Década de setenta. Nos fins de semana à noite, a juventude se reunia na praça Dr. Emílio Ribas, mais conhecida por praça São Benedito devido à igreja ao lado. Assim que a missa terminava, o serviço de alto-falante começava a transmitir músicas românticas, criando um ambiente favorável ao flerte.
Pelas passarelas que circundavam o chafariz, as moças caminhavam exalando charme, e os rapazes, parados, retribuíam com olhares sedutores. Quando a reciprocidade acontecia, o casal se formava para beijos, abraços e mais sei-lá-o-que. O único recurso dos mais tímidos era o oferecimento musical. Por um valor simbólico, podia escolher uma música e oferecê-la à moça ou ao rapaz, de forma anônima, mas com algumas referências.

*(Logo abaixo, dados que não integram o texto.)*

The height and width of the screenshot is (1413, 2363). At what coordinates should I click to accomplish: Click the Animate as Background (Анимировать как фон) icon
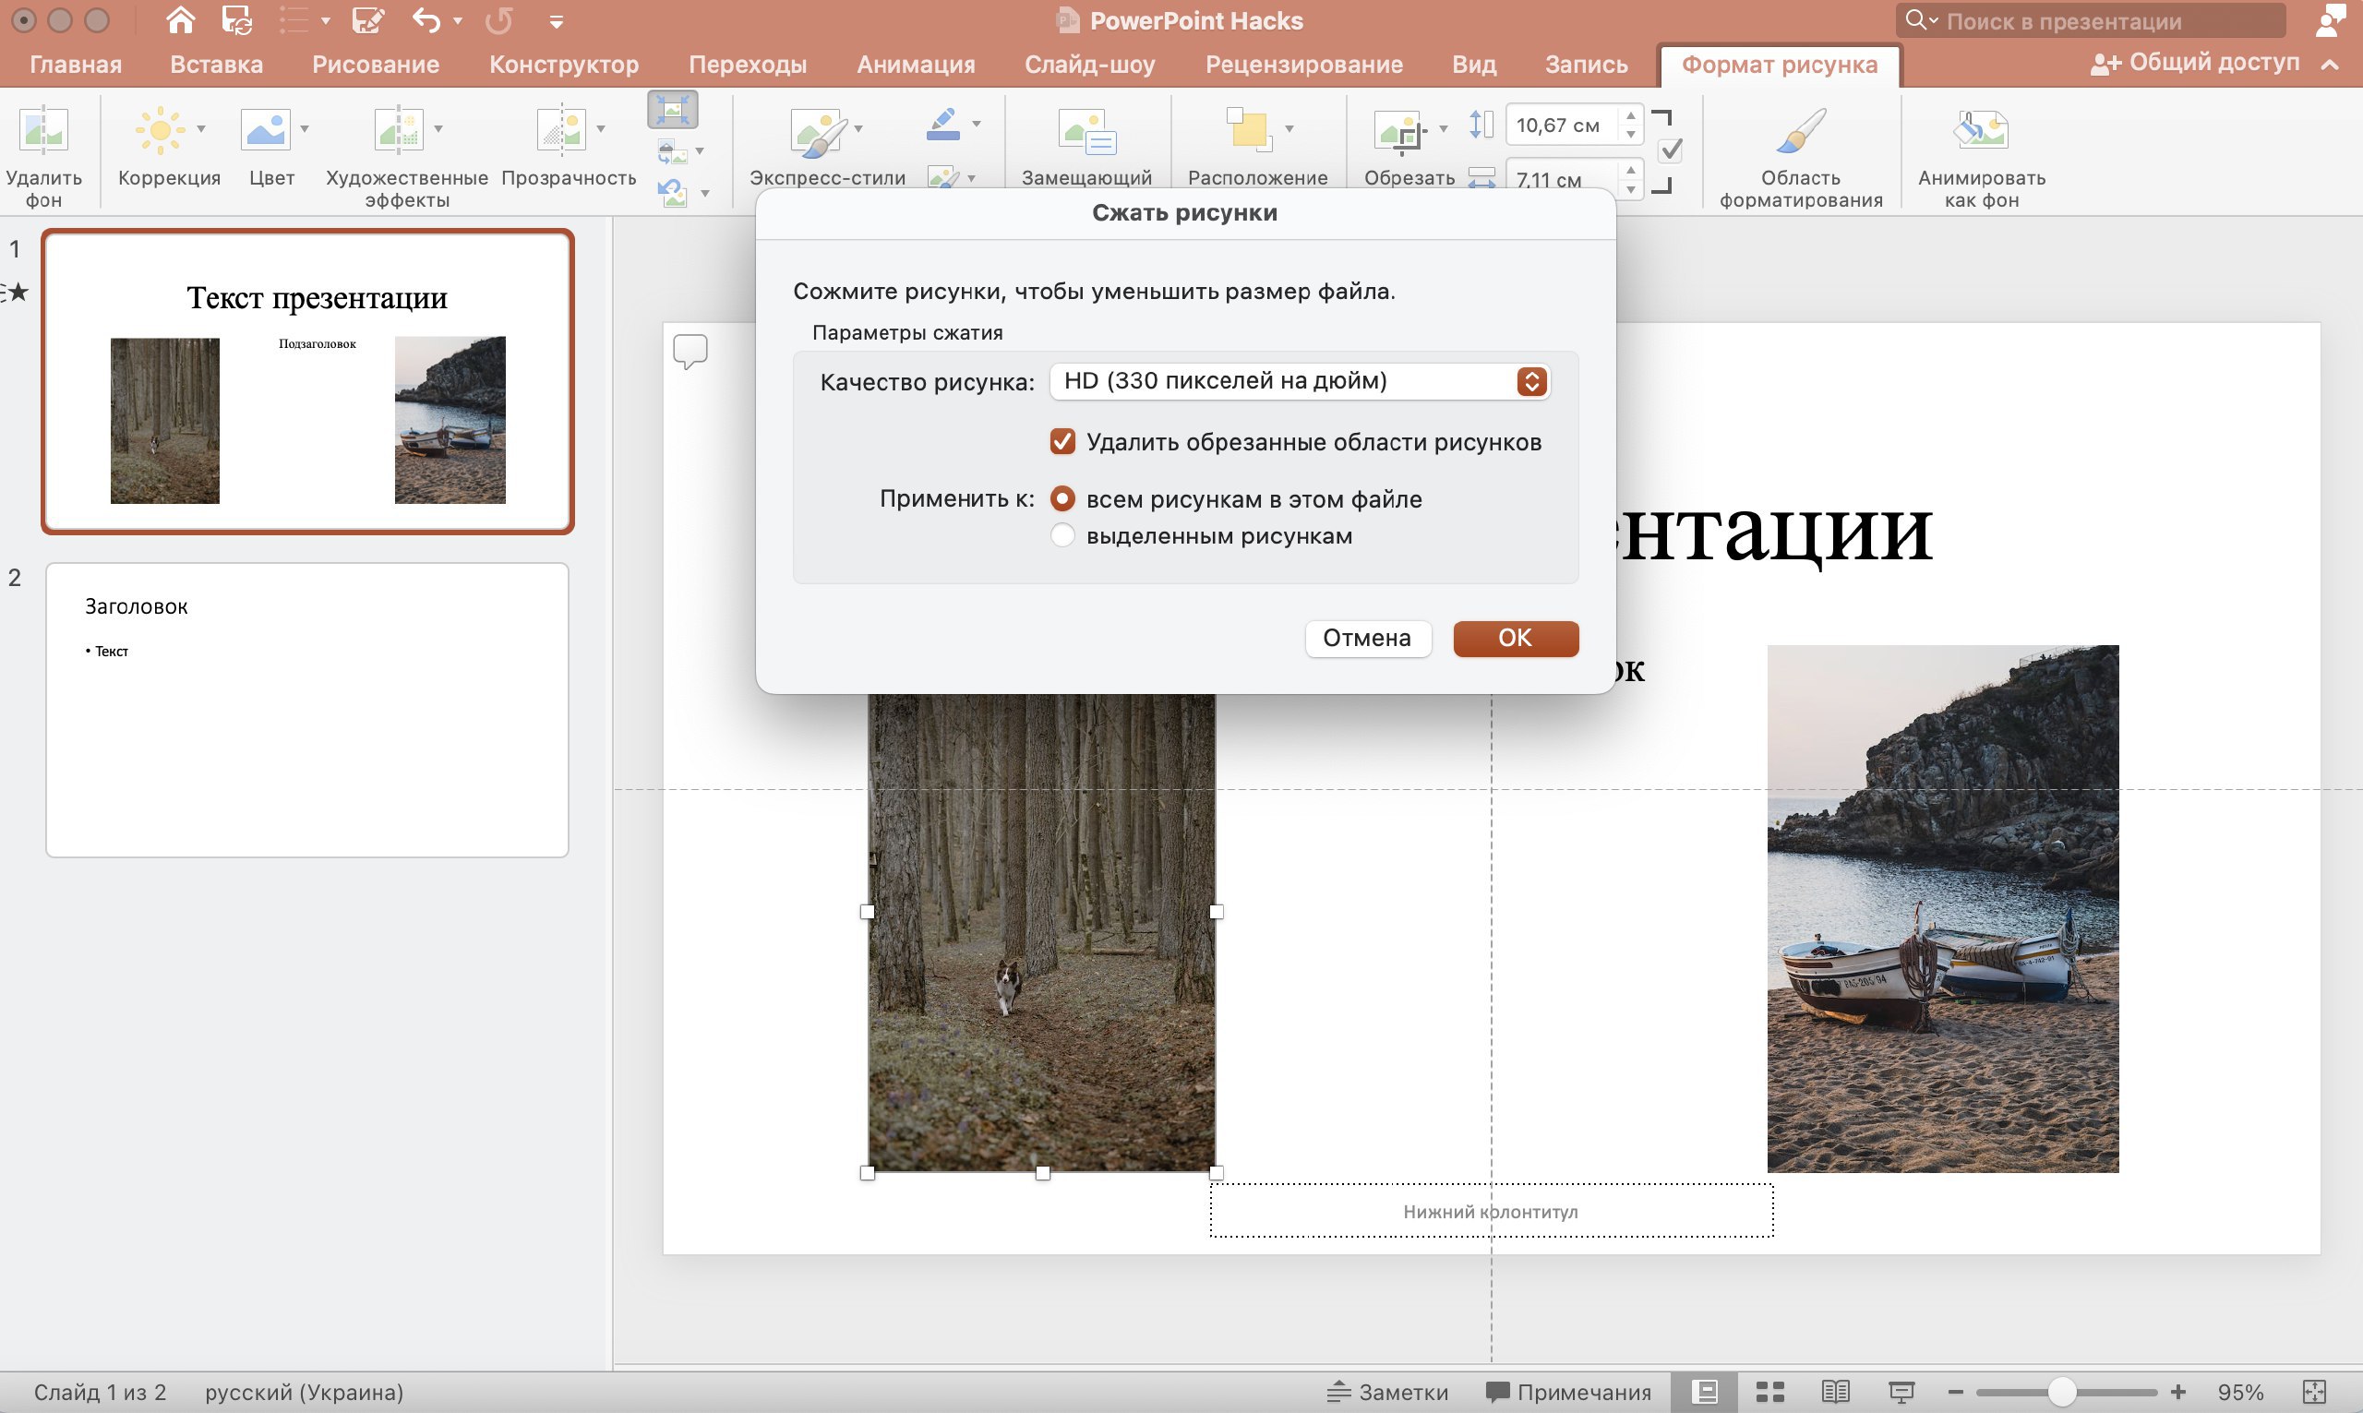point(1980,131)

“Essa música vai para o rapaz loiro de camisa xadrez, calça marrom boca de sino e jaqueta de couro. Quem oferece é a moça apaixonada de blusa branca, casaco rosa e laço na cabeça… Então, para você, rapaz loiro… Elvis Presley com… Always on my mind”.
Frequentei algumas vezes essa praça. Jamais me esquecerei da noite em que lá estive com o meu amigo Guto e ouvi: “A próxima música é dedicada à ruiva de olhos azuis. Quem oferece é o rapaz de camisa cinza e calça preta… Essa é pra você, ruivinha… Com o grupo italiano I Santo California, a música… Torneró”.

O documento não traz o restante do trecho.